MDE (Maschinendatenerfassung) erfasst technische Daten direkt von der Maschine: Laufzeiten, Stillstände, Zykluszeiten, Stückzahlen. BDE erweitert den Scope um organisatorische Daten: Auftragszuordnungen, Personalzeiten, Rüstzeiten pro Auftrag und Qualitätsrückmeldungen. In modernen MES-Plattformen sind beide Funktionen integriert. Für den detaillierten Blick auf MDE-Systeme: MDE Software – Anbieter, Nachrüstung und Kosten.
Welchen Nutzen bringt ein BDE-System?
Ein BDE-System schafft Echtzeit-Transparenz über alle Produktionsprozesse, deckt Schwachstellen durch Soll-Ist-Vergleiche auf, ermöglicht präzisere Kostenrechnung, optimiert die Ressourcenplanung und sichert die Qualität durch lückenlose Dokumentation. Typische Effekte: −60–90 % manuelle Dateneingabe, +5–15 % OEE.

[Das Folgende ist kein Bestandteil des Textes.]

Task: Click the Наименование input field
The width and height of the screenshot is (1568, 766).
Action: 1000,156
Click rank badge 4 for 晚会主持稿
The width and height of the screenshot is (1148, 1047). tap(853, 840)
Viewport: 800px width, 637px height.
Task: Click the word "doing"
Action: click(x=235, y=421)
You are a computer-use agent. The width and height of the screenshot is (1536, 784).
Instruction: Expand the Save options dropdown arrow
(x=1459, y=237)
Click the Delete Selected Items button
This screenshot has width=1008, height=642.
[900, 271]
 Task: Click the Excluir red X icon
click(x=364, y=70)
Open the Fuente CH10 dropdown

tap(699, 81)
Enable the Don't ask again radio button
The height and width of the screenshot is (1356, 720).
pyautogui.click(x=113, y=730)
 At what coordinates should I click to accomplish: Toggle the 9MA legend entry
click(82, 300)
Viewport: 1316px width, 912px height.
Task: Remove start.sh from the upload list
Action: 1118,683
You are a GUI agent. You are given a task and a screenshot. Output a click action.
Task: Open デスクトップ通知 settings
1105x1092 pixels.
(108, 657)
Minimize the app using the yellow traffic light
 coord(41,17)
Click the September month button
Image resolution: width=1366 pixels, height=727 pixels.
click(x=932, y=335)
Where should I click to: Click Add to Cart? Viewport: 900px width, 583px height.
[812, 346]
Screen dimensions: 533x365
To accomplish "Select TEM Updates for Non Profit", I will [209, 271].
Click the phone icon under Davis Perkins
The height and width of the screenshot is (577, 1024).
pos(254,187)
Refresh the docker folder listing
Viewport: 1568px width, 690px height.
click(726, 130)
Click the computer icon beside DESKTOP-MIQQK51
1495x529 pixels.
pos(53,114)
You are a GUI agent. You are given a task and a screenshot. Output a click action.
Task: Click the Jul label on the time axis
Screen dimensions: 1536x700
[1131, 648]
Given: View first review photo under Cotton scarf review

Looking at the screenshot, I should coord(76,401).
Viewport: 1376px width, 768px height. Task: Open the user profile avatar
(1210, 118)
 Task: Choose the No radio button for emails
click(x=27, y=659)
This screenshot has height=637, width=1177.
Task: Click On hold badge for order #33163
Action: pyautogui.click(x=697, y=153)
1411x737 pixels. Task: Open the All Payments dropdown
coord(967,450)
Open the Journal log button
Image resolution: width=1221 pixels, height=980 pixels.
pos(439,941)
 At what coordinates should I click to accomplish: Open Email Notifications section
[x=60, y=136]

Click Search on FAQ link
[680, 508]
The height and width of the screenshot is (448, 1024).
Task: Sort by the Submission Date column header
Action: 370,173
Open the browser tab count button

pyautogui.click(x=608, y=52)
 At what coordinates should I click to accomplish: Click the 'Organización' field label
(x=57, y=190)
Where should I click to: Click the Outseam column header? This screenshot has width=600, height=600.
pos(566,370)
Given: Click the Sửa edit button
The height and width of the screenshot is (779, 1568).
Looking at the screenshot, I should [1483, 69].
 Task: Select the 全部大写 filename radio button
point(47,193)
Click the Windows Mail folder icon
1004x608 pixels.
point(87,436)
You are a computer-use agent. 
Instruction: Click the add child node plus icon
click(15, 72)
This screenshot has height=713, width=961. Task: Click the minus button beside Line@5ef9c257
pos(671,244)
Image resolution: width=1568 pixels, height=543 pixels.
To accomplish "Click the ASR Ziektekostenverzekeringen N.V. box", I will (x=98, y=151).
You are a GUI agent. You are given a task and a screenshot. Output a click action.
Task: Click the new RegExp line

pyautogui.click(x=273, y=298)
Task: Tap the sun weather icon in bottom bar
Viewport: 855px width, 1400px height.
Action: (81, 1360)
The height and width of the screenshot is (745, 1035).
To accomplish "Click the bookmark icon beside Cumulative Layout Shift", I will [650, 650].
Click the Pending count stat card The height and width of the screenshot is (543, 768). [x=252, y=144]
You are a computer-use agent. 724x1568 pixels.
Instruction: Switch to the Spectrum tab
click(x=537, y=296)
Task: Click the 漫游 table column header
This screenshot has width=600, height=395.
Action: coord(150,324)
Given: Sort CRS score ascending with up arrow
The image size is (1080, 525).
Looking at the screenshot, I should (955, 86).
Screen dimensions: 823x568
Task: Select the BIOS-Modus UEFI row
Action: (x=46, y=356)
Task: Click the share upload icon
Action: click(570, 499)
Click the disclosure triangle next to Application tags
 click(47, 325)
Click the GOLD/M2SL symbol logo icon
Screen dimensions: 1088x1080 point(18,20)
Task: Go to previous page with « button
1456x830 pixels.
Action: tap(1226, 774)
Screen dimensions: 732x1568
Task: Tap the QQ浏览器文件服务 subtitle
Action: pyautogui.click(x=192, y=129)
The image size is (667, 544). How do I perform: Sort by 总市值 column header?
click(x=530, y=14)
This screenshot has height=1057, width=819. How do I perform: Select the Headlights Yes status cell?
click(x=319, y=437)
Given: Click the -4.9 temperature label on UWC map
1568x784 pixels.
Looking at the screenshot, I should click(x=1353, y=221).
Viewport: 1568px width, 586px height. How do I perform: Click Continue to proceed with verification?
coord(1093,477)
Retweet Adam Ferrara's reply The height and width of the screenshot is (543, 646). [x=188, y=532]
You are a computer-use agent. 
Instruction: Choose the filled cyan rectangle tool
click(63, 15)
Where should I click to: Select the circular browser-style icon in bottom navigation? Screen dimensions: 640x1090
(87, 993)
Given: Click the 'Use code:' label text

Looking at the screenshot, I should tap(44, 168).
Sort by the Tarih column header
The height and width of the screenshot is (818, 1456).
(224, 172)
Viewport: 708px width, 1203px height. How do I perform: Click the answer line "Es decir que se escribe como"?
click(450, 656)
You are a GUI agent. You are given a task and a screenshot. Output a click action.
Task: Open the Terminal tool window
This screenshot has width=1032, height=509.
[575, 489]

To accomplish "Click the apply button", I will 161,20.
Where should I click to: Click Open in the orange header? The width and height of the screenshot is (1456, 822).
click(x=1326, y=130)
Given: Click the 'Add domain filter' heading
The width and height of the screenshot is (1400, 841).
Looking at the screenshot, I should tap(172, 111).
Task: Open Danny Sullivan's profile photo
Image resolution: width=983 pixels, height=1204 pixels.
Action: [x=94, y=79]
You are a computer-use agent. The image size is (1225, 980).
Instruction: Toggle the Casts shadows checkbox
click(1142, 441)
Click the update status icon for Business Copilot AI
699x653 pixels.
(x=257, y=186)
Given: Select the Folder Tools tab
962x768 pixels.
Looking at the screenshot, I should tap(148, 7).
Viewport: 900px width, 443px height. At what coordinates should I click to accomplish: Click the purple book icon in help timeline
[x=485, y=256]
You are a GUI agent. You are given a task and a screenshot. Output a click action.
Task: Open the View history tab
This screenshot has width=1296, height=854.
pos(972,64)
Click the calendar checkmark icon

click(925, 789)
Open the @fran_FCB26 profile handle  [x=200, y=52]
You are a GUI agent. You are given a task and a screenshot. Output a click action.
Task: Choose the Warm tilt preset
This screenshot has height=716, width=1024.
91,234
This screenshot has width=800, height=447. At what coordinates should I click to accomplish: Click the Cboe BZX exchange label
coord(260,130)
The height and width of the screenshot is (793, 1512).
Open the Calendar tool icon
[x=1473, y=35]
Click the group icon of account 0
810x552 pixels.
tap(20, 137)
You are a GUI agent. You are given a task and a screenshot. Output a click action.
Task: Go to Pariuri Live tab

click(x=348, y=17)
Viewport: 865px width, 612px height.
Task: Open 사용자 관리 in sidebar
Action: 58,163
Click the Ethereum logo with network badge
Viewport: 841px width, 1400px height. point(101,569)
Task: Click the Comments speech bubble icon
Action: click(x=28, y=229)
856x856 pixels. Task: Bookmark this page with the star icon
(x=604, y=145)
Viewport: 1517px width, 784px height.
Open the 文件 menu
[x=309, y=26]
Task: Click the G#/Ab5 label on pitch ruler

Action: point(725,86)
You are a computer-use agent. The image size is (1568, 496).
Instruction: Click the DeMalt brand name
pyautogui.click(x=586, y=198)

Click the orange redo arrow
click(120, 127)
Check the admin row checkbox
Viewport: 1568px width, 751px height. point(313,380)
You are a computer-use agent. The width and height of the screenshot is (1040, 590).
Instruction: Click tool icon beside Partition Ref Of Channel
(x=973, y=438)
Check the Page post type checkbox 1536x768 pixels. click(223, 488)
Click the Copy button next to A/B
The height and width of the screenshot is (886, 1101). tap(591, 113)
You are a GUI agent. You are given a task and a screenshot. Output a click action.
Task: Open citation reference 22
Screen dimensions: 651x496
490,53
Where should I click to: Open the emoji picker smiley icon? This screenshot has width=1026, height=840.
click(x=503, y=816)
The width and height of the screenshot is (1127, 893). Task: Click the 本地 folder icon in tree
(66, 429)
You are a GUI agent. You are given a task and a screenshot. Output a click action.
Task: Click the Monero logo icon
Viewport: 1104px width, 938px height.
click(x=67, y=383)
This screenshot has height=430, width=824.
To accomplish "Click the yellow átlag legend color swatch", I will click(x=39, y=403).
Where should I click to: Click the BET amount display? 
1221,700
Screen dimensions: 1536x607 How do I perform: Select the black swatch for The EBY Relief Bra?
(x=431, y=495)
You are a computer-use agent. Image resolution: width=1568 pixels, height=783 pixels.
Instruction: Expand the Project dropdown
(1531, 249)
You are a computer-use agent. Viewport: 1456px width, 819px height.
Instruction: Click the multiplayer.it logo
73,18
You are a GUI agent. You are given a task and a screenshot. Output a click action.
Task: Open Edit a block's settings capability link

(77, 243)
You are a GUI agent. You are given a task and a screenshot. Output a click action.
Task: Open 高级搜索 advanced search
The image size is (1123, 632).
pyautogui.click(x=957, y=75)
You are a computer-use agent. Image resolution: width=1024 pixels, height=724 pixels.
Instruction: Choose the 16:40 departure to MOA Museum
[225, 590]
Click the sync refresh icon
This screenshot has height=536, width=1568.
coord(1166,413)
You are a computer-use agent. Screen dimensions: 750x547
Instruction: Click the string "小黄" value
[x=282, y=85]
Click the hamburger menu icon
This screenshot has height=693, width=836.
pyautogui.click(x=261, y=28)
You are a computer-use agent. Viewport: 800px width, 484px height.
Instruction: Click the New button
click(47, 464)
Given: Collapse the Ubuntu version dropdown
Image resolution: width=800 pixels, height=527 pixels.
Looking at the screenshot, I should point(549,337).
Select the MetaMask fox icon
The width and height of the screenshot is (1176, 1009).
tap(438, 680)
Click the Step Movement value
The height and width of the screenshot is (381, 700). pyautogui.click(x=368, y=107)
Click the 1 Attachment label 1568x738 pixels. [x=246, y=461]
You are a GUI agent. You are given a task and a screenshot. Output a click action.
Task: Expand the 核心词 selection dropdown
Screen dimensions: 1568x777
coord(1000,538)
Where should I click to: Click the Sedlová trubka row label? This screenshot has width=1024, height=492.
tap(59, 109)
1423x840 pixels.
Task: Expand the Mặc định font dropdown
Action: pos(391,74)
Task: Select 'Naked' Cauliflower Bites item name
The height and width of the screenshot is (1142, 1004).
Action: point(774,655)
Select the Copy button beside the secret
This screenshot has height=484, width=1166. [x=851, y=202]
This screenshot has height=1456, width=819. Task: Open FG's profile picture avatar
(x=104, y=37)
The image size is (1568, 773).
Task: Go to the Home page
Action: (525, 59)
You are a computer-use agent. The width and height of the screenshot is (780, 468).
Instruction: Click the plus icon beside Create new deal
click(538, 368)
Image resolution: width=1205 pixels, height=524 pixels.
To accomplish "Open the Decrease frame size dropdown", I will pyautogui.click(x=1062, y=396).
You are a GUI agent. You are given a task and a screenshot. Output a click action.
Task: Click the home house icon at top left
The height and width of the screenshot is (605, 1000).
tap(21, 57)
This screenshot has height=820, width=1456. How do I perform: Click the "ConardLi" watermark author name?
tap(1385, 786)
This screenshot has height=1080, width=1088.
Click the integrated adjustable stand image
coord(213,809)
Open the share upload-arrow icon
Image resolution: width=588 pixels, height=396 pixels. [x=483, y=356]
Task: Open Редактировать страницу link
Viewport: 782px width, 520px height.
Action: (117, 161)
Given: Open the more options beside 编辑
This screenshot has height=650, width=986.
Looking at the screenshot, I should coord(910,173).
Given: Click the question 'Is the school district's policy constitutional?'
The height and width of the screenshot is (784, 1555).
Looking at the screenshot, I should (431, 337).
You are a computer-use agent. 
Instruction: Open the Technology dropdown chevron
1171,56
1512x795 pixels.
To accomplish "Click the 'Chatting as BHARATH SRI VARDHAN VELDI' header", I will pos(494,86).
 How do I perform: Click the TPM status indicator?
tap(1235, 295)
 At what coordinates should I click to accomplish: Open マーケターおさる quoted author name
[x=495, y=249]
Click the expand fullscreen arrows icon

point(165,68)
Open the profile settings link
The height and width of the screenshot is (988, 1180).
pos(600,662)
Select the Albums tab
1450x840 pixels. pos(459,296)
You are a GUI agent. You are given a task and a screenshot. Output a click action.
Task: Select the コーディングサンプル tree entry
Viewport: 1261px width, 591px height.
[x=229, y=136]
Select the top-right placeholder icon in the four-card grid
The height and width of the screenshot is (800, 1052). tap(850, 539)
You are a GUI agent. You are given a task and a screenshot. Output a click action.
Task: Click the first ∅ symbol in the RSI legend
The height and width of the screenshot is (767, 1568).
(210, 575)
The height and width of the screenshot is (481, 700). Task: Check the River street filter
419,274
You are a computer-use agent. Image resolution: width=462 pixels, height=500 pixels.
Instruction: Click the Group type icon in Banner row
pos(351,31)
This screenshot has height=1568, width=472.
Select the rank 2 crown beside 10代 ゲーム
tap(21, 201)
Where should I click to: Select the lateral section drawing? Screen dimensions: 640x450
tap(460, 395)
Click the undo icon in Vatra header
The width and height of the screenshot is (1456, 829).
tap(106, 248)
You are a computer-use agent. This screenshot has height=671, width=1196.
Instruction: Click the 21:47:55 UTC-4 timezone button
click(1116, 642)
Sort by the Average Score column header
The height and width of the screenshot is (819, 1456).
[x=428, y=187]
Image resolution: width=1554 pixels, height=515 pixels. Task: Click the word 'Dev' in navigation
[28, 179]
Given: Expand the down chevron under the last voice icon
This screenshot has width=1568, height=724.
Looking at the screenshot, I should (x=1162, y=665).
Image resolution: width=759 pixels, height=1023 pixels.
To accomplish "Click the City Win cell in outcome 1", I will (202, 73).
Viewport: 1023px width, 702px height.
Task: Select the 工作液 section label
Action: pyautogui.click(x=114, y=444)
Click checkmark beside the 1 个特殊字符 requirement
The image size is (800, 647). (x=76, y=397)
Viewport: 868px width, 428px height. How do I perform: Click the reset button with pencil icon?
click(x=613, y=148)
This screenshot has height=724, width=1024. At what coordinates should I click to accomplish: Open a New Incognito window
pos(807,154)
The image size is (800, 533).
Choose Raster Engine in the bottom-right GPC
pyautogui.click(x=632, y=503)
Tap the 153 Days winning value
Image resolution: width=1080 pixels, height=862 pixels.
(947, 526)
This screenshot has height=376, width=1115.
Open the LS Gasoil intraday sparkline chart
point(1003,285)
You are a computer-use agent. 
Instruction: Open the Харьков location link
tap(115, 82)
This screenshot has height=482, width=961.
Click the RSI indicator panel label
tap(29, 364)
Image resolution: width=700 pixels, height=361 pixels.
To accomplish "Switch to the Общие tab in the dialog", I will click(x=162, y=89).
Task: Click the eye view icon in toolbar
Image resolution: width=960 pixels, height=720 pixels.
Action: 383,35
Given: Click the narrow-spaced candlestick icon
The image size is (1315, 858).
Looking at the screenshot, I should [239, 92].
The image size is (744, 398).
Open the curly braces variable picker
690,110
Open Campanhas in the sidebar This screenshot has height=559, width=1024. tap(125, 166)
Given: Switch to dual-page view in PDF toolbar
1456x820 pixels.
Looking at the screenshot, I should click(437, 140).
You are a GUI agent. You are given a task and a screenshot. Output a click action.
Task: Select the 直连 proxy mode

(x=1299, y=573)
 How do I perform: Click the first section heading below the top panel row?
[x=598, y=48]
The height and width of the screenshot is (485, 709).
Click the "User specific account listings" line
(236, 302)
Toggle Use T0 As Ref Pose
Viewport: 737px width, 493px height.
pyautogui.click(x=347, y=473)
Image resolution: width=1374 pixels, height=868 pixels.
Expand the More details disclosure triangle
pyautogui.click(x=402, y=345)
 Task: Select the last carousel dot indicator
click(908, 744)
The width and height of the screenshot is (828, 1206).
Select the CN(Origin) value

Wie hängen BDE und MES zusammen?
BDE ist eine Kernfunktion innerhalb eines MES (Manufacturing Execution System). Das MES nutzt die erfassten Betriebsdaten für Auftragssteuerung, Feinplanung, Leistungsanalyse (OEE), Qualitätsmanagement und Reporting. BDE liefert die Datengrundlage, MES macht sie operativ nutzbar. Für den umfassenden MES-Anbietervergleich: MES Software – Anbieter, Funktionen und Kosten.
Was kostet ein BDE-System?
Cloud-native BDE-Systeme als Teil eines MES starten bei 850 €/Monat (SYMESTIC Professional, bis 5 Maschinen). Dazu kommen IoT-Gateways (500–2.000 € pro Maschine). On-Premise-Systeme erfordern sechsstellige Initialinvestitionen.